As usual with incident or accident reports, there is some significant human factors learning.
If you skip down to the recommendations section, you might miss some important elements in the report regarding the display of information to the controllers. Check out paragraph 68 onwards for a look at some of the issues with the displays and the alarm systems.
Both the displays and the alarms allowed the controller to filter information regarding the current operational state. In the case of the graphics, the controller has the option to turn off levels of detail, including some important details as to which block of track the train occupies (paragraph 77). Importantly, there is no guidance or procedural support for the controller regarding what to display and in which mode.
At the same time as looking at the overview graphic, the controller had the alarm screen in view.
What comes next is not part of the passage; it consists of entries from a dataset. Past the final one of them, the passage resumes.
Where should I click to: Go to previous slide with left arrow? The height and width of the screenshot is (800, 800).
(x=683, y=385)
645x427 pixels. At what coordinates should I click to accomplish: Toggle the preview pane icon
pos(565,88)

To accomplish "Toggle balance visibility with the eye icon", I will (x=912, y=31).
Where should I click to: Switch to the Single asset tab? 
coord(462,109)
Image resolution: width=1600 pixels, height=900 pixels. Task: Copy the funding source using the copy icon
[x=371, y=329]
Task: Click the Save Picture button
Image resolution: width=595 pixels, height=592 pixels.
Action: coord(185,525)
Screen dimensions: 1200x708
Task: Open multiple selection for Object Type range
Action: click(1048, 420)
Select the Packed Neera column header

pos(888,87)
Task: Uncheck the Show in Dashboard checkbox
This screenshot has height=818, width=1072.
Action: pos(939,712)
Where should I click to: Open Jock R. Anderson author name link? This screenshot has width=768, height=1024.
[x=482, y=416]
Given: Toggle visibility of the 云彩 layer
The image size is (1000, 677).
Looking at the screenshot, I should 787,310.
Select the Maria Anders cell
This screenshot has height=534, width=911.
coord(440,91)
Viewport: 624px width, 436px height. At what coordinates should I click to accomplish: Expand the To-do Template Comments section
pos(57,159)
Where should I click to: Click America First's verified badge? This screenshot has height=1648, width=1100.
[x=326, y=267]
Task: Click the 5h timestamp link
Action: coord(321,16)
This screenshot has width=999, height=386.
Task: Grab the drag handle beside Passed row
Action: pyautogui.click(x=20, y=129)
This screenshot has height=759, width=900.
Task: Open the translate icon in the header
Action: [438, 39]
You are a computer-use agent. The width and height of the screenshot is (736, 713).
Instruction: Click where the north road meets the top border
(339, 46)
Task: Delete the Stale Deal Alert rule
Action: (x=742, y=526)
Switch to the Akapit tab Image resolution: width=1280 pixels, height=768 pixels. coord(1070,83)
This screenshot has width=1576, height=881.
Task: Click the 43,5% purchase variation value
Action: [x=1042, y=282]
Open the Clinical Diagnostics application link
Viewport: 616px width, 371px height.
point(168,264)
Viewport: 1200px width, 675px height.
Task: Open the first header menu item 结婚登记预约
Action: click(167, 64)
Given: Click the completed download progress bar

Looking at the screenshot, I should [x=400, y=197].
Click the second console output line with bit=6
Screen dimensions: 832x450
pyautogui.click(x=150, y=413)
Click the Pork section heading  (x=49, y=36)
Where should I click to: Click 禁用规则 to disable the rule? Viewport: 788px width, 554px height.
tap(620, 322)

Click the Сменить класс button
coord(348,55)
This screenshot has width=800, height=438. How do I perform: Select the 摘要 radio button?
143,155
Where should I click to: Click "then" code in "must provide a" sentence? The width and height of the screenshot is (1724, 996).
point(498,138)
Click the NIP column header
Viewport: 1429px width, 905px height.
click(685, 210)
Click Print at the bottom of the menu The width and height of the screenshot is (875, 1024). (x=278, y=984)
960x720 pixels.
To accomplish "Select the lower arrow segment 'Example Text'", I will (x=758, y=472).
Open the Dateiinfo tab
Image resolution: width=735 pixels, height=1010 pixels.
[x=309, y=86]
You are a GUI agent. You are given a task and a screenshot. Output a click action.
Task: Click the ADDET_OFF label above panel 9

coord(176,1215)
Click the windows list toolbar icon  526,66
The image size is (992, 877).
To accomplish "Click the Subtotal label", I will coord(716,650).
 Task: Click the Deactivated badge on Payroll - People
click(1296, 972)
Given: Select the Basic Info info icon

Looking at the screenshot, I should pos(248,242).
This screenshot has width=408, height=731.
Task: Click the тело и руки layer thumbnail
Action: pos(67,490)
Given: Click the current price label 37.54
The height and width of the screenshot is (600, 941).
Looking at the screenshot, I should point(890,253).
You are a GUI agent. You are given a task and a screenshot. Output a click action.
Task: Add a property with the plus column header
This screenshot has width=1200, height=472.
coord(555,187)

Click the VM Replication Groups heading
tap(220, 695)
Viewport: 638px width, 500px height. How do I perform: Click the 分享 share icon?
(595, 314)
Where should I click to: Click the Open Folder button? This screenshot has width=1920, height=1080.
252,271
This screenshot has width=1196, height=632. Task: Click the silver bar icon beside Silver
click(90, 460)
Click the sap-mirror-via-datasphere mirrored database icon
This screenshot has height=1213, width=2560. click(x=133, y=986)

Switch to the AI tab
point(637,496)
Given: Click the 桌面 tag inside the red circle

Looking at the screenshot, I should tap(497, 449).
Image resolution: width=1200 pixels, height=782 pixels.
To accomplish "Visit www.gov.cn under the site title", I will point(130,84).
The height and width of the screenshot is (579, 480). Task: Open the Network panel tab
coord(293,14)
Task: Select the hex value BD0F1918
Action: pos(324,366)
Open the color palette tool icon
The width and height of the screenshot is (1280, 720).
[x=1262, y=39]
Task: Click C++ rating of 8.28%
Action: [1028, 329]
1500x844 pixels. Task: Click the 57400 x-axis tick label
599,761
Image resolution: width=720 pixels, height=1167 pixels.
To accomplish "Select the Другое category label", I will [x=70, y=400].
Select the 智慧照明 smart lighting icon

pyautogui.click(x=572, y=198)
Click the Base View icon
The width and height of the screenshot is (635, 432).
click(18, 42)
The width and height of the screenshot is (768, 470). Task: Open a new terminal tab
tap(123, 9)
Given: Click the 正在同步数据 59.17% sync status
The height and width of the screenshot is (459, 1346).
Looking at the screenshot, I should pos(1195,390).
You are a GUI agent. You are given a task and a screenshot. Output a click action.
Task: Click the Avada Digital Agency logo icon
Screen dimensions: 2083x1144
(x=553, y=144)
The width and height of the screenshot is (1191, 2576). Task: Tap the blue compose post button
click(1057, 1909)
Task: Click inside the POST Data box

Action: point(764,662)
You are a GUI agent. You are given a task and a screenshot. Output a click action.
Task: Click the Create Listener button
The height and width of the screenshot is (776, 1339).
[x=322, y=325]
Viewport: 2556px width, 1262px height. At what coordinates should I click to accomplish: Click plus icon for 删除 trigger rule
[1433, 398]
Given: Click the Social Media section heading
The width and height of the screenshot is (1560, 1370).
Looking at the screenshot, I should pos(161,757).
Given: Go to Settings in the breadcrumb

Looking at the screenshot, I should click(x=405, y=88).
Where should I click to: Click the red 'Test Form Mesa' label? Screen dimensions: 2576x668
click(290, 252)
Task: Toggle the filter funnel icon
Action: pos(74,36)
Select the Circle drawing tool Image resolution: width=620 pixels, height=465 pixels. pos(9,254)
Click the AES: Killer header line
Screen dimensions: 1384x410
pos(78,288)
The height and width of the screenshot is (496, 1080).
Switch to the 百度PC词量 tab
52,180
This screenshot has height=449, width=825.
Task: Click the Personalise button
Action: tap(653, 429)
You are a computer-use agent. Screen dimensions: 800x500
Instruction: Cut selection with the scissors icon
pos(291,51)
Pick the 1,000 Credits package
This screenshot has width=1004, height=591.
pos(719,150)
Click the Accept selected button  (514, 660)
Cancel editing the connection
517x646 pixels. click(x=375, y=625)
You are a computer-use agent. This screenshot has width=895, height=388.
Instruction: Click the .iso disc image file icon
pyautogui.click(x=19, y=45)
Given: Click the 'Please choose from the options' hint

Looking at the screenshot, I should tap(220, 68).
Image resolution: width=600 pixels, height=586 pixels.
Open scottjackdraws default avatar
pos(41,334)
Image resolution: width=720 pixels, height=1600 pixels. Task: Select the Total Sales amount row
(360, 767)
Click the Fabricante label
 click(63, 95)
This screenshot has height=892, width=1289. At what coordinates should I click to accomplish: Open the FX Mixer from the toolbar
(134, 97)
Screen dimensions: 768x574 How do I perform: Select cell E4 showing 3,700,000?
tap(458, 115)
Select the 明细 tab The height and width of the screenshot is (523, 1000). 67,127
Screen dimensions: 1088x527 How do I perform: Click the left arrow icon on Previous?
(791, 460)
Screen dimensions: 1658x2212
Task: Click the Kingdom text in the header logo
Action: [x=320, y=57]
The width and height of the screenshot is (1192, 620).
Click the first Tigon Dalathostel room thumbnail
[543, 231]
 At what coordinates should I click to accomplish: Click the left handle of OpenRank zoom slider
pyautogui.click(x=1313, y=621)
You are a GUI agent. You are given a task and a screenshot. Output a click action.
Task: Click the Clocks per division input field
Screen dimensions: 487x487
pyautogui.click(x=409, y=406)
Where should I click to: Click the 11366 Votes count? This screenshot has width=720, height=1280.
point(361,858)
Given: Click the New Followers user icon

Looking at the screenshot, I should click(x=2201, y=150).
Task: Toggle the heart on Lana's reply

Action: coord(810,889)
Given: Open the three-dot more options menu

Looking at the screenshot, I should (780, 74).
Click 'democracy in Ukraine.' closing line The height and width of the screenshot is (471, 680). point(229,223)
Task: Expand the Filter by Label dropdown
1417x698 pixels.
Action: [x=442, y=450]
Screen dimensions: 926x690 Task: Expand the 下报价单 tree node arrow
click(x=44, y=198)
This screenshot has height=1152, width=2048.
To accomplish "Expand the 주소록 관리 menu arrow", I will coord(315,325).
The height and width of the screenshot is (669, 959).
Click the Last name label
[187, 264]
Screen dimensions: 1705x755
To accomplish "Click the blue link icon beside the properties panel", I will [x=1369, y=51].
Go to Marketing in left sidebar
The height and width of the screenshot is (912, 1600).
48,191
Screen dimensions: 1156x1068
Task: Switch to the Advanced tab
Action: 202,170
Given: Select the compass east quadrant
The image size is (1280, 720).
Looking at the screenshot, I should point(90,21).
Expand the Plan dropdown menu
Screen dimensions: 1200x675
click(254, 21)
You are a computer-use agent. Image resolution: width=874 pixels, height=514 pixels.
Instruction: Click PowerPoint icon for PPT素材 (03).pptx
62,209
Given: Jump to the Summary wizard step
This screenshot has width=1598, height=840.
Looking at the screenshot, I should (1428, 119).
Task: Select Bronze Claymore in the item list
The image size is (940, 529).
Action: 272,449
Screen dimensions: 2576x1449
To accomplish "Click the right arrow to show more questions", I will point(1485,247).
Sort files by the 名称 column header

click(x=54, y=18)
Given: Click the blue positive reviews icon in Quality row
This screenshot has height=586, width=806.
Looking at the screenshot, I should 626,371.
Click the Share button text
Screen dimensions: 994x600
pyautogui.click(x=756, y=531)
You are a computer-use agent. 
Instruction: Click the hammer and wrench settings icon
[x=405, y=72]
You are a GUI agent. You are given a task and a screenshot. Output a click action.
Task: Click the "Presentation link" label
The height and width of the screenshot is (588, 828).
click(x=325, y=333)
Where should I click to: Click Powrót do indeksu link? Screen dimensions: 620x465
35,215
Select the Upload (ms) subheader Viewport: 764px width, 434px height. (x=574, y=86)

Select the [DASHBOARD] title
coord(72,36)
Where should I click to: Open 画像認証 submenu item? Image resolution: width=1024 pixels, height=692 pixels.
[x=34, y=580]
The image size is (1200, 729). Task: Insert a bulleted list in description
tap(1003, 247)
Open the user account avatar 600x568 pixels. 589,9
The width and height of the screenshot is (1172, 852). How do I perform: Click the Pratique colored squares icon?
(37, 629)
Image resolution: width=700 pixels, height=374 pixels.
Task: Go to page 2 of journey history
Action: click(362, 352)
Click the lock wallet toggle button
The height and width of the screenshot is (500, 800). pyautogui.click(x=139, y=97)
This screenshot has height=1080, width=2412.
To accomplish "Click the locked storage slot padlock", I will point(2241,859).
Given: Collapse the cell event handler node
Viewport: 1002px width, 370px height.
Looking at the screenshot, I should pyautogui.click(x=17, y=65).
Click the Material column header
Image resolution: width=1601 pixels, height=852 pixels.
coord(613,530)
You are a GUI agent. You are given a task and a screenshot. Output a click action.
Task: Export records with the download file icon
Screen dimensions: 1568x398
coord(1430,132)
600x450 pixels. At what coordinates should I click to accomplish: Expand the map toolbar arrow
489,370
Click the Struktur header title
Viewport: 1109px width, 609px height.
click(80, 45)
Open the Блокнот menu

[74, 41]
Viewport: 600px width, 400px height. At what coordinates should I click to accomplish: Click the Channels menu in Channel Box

He had selected the view mode to only display high priority alarms. You can hardly blame him; in the hour leading up to the incident a total of 1500 alarms had been recorded. In selecting high priority, he limited the number of alarms he had to deal with to a mere 520! The point position indicator alarms were not high priority and therefore didn’t indicate. Again, he was blind to significant data.
There was no support for the controller in how to use the alarm filters, and no alarm response manual or other support on responding to alarms.
As with the graphics, if we allow multiple modes of data presentation, we need to ensure that the process remains operable and safe when information is withheld. In this case, filtering on priority was just too crude a technique.
If we give our personnel options regarding the operation of the control system it is important that we train people properly on the consequences of any filters or display modes that they may use. ‘Declutter’ or filter modes of display are increasingly common as a way of managing large volumes of data which may confuse or swamp the operator. In many ways these types of solutions are an easy way out for the designer of the interface. It gives a superficial feeling of control, but unless the consequences of operating in the degraded mode are properly thought through, we risk compromising real situational awareness. In this case, real and valuable information was withheld from the controller by the system as a consequence of the application of data filters.
We shouldn’t be assuming that operators understand the operation and implication of the interfaces and tools we give them. We need to train them and ensure that they remain competent in this important area. That’s why we run an ‘alarms for operators’ course.
It might be worth looking at how your operators are using their interface and revisiting your alarm summary screens.
Those readers who have been on my Human Factors course will know how important the handover is between operators (in this case, controllers). Take a look at paragraph 95 for some commentary on the handovers and the workload pressure at the time. I’m surprised that this didn’t make the summary and recommendations sections of the report.
There’s a lot more in the report that merits attention. Positioning and design of indicators, use of procedures, communications, competence, and (as usual) management and culture all play their part. The report makes interesting reading.